La frittata di patate è uno di quei piatti che sembrano semplici, ma che senza uova rischiano di trasformarsi in un cumulo di patate sbriciolate. La soluzione è la farina di ceci, che mescolata con acqua e lasciata riposare forma una pastella che lega l’impasto come farebbe l’albume.
Il risultato è una frittata compatta, dorata, con una consistenza che ricorda le panelle siciliane o la cecina toscana. L’errore più comune è non far riposare la pastella: la farina di ceci ha bisogno di tempo per idratarsi bene, almeno 6-12 ore, meglio 12-48 in frigorifero.

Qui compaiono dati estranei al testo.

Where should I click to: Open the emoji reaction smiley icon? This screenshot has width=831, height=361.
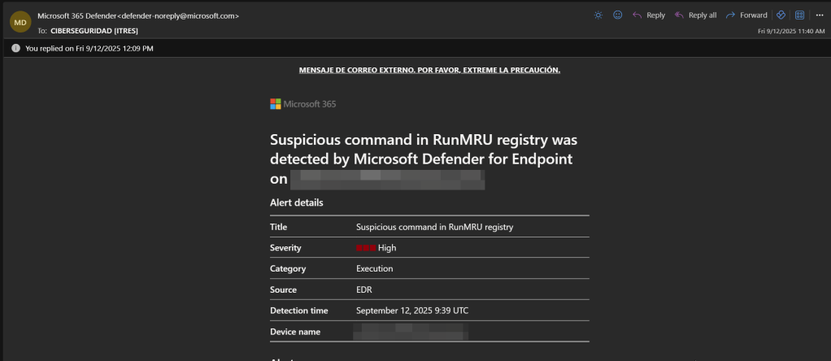tap(617, 15)
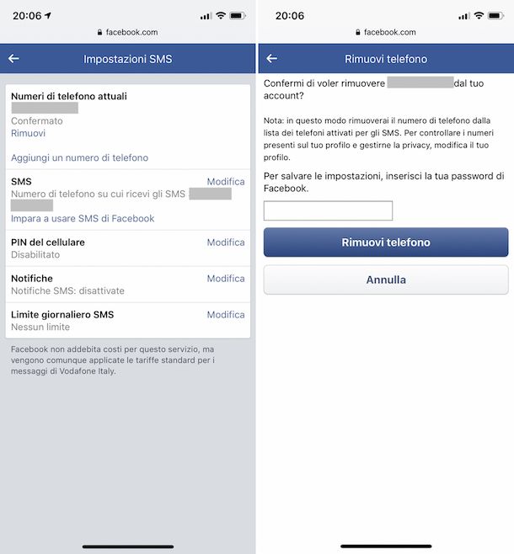514x554 pixels.
Task: Tap the Wi-Fi icon in left status bar
Action: pos(221,15)
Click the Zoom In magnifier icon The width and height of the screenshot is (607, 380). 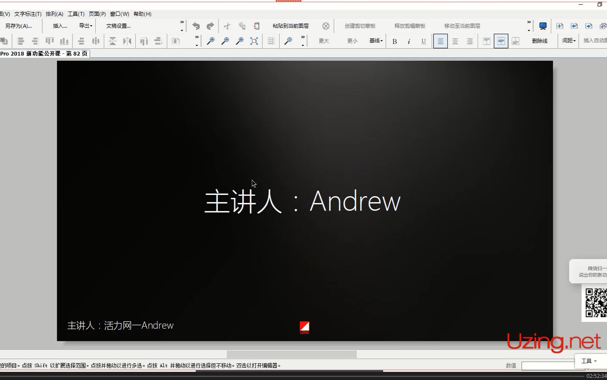coord(211,41)
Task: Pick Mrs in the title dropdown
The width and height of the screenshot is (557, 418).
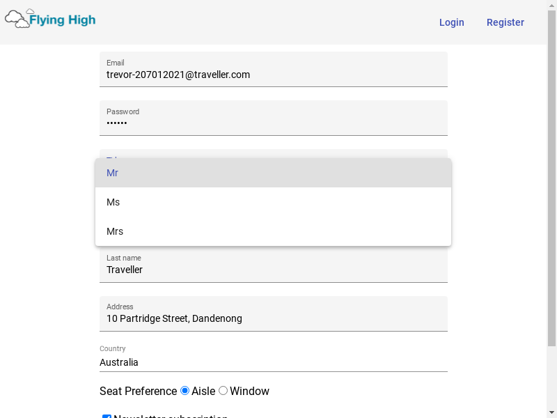Action: point(273,231)
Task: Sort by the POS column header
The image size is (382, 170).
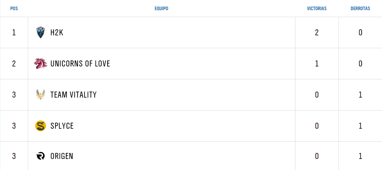Action: point(14,8)
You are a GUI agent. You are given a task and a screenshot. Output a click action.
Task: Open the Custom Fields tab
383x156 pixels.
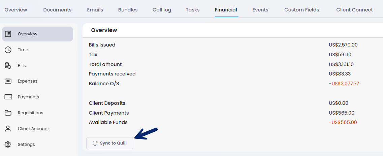tap(302, 10)
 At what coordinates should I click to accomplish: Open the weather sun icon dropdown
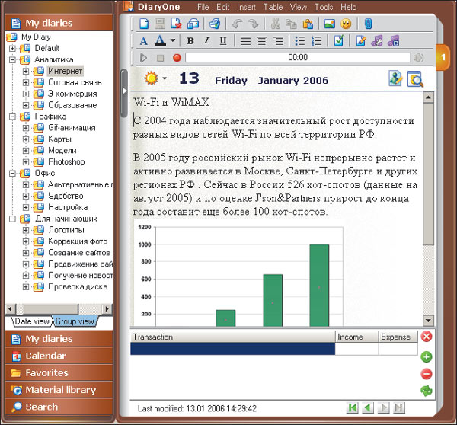point(164,79)
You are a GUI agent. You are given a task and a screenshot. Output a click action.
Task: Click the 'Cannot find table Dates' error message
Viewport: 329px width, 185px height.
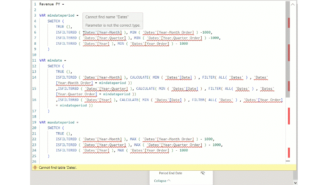58,168
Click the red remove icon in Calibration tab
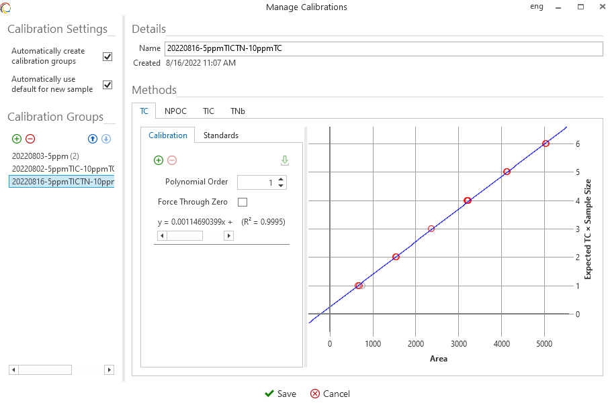608x403 pixels. tap(172, 160)
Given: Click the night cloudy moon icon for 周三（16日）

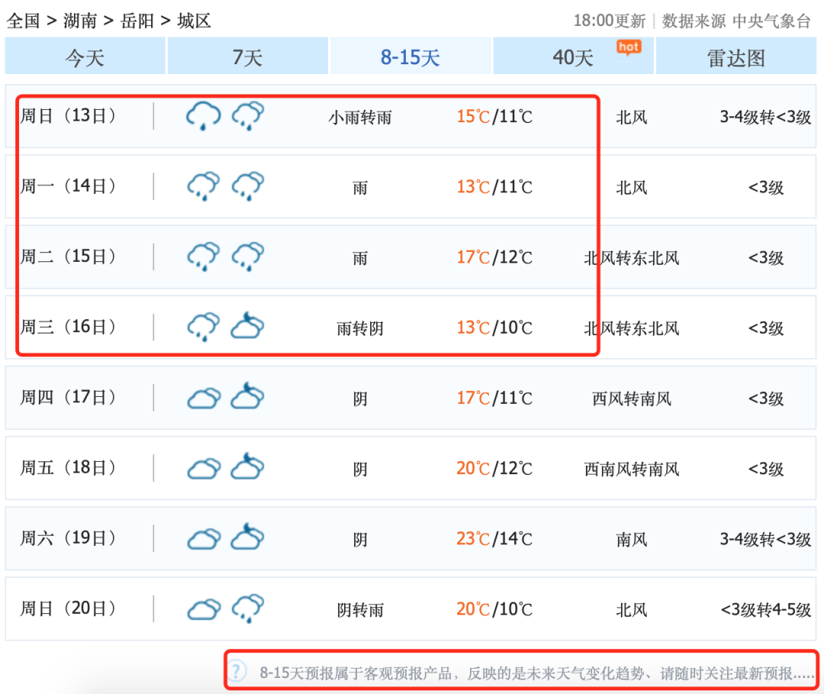Looking at the screenshot, I should pos(248,327).
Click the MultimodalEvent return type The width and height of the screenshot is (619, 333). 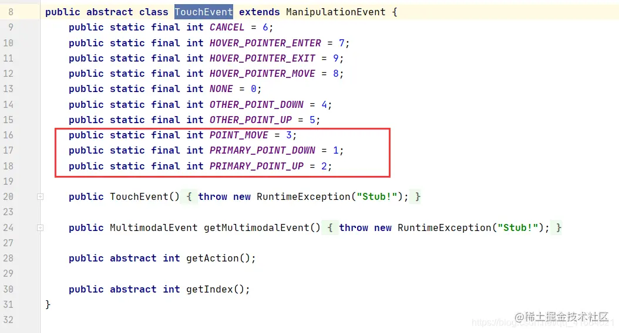tap(153, 228)
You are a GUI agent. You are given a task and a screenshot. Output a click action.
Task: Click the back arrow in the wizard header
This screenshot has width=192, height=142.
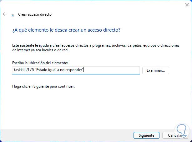(x=5, y=14)
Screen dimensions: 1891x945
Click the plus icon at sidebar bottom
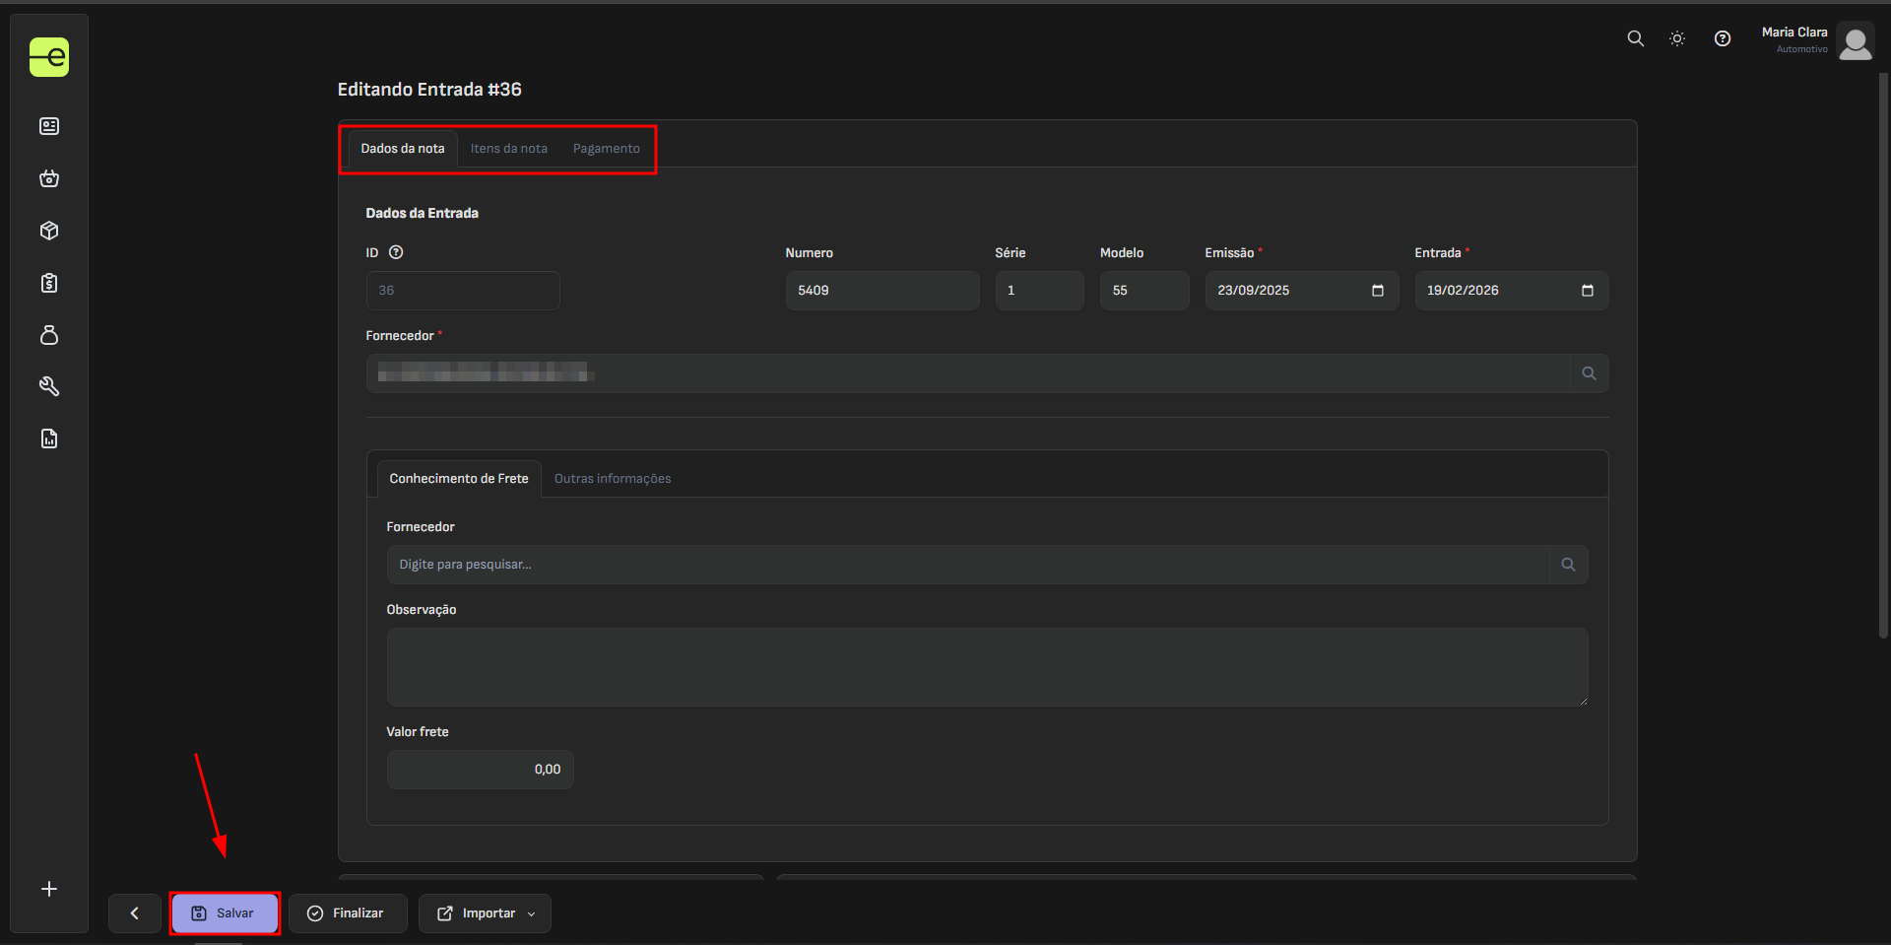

In questo modo la frittata tiene meglio in cottura, si gira senza rompersi e risulta più digeribile. Se non hai tempo, puoi prepararla lo stesso, ma sarà meno spugnosa.
Una frittata vegana e nutriente, perfetta per recuperare gli avanzi (e per chi evita le uova)
Questa frittata è ideale per chi segue una dieta vegana, per chi ha intolleranze o semplicemente per chi vuole recuperare patate lesse o arrosto avanzate. Si può arricchire con cipolla, rosmarino, curcuma per il colore o, per chi non è vegano, con un cucchiaio di pecorino grattugiato. Si conserva in frigorifero per 2-3 giorni ed è ottima sia calda che tiepida. La sua versatilità la rende perfetta come secondo piatto, come antipasto a quadrotti o come farcitura per un panino.
Ingredienti (per 2 persone):
400 g di patate lesse o arrosto avanzate
70 g di farina di ceci
120-150 ml di acqua (quanto basta per una pastella morbida)
1 cucchiaio di olio extravergine d’oliva + altro per la padella
Sale q.b.
Procedimento: riposare, mescolare, cuocere (e girare con un piatto per non romperla)
In una ciotola, mescolare la farina di ceci con l’acqua fino a ottenere una crema liscia, senza grumi. Coprire e lasciare riposare in frigorifero per almeno 6-12 ore (se si ha tempo). Trascorso il tempo, schiacciare le patate con una forchetta, salare e unire la pastella di ceci, un cucchiaio d’olio e, se graditi, curcuma o rosmarino.
Mescolare con decisione fino a ottenere un impasto corposo e omogeneo. Scaldare una padella antiaderente con un filo d’olio, versare l’impasto e compattarlo a forma di frittata. Cuocere a fiamma media finché la superficie inferiore non è ben dorata e croccante. Girare con un piatto o un coperchio e cuocere l’altro lato fino a doratura. Servire calda o tiepida, con una spolverata di pecorino se gradito.